3. Galess sentence is not inappropriate.

[29] Last, Gales argues that her sixty-five-year sentence is inappropriate in light of the nature of her offense and her character. Under Indiana Appellate Rule 7(B), we may modify a sentence that we find is “inappropriate in light of the nature of the offense and the character of the offender.” Making this determination “turns on our sense of the culpability of the defendant, the severity of the crime, the damage done to others, and myriad other factors that come to light in a given case.” Cardwell v. State, 895 N.E.2d 1219, 1224 (Ind. 2008). Sentence modification under Rule 7(B), however, is reserved for “a rare and exceptional case.” Livingston v. State, 113 N.E.3d 611, 612 (Ind. 2018) (per curiam).
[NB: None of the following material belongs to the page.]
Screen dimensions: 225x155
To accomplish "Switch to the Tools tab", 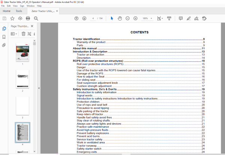I will tap(19, 11).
[30] When conducting this review, we generally defer to the sentence imposed by the trial court. Conley v. State, 972 N.E.2d 864, 876 (Ind. 2012). Our role is to “leaven the outliers,” not to achieve what may be perceived as the “correct” result. Id. Thus, deference to the trial courts sentence will prevail unless the defendant persuades us the sentence is inappropriate by producing compelling evidence portraying in a positive light the nature of the offense—such as showing restraint or a lack of brutality—and the defendants character—such as showing substantial virtuous traits or persistent examples of positive attributes. Robinson v. State, 91 N.E.3d 574, 577 (Ind. 2018); Stephenson v. State, 29 N.E.3d 111, 122 (Ind. 2015).
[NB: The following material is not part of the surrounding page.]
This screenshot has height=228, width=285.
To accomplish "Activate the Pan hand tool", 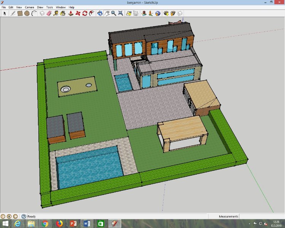I will point(107,13).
[31] Gales was convicted of murder. A person convicted of murder may be sentenced to a term between forty-five and sixty-five years, with the advisory sentence being fifty-five years. I.C. § 35-50-2-3. Here, the trial court imposed the maximum term of sixty-five years executed. Gales argues that her sentence is inappropriate because her “criminal record is not extensive,” she had an “apparent mental illness,” and she was deemed only a moderate risk to reoffend. Appellants Br. at 29-31.

[32] Galess arguments do not meet her burden on appeal to have this Court override the trial courts sentencing judgment. Gales does not present any compelling evidence portraying in a positive light the nature of the offense, such as showing restraint or a lack of brutality, or any such evidence regarding her character, such as showing substantial virtuous traits or persistent examples of positive attributes. Robinson, 91 N.E.3d at 577; Stephenson, 29 N.E.3d at 122.
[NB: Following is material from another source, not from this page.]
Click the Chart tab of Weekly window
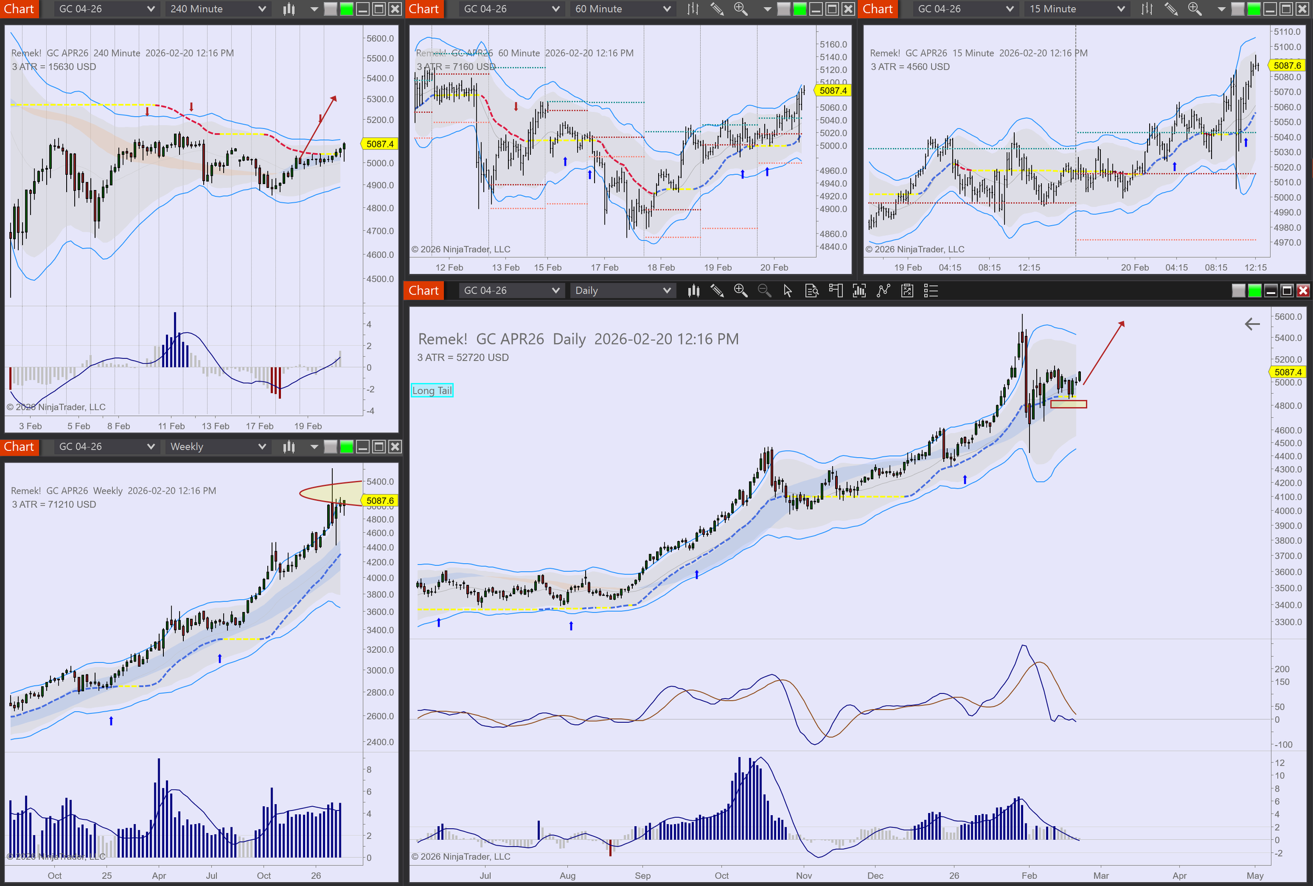 (x=19, y=447)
[33] Indeed, the nature of the offense here was, as the State aptly describes, “callous and brutal.” Appellees Br. at 42. Gales pursued Fisher with a knife because Gales felt that Fisher had spoken disrespectfully toward her. After Fisher attempted to block Galess path, Gales continued her pursuit, ultimately getting on top of Fisher and then stabbing her repeatedly. Fisher then died slowly over the course of several minutes.

[34] Likewise, Galess character does not inspire revision of her sentence. She repeatedly demonstrated her lack of remorse for killing Fisher, saying that Fisher “had it ․ coming” and that Gales was “glad she did it.” Tr. Vol. 2, p. 70; Tr. Vol. 3, p. 15. Gales also has seven prior misdemeanor convictions, and she was on probation at the time of the instant offense.

[35] We cannot say Galess sentence is inappropriate in light of the nature of the offense or her character.

Conclusion

[36] For all of the above-stated reasons, we affirm Galess conviction and sentence.

[37] Affirmed.

Mathias, Judge.

Tavitas, J., and Weissmann, J., concur.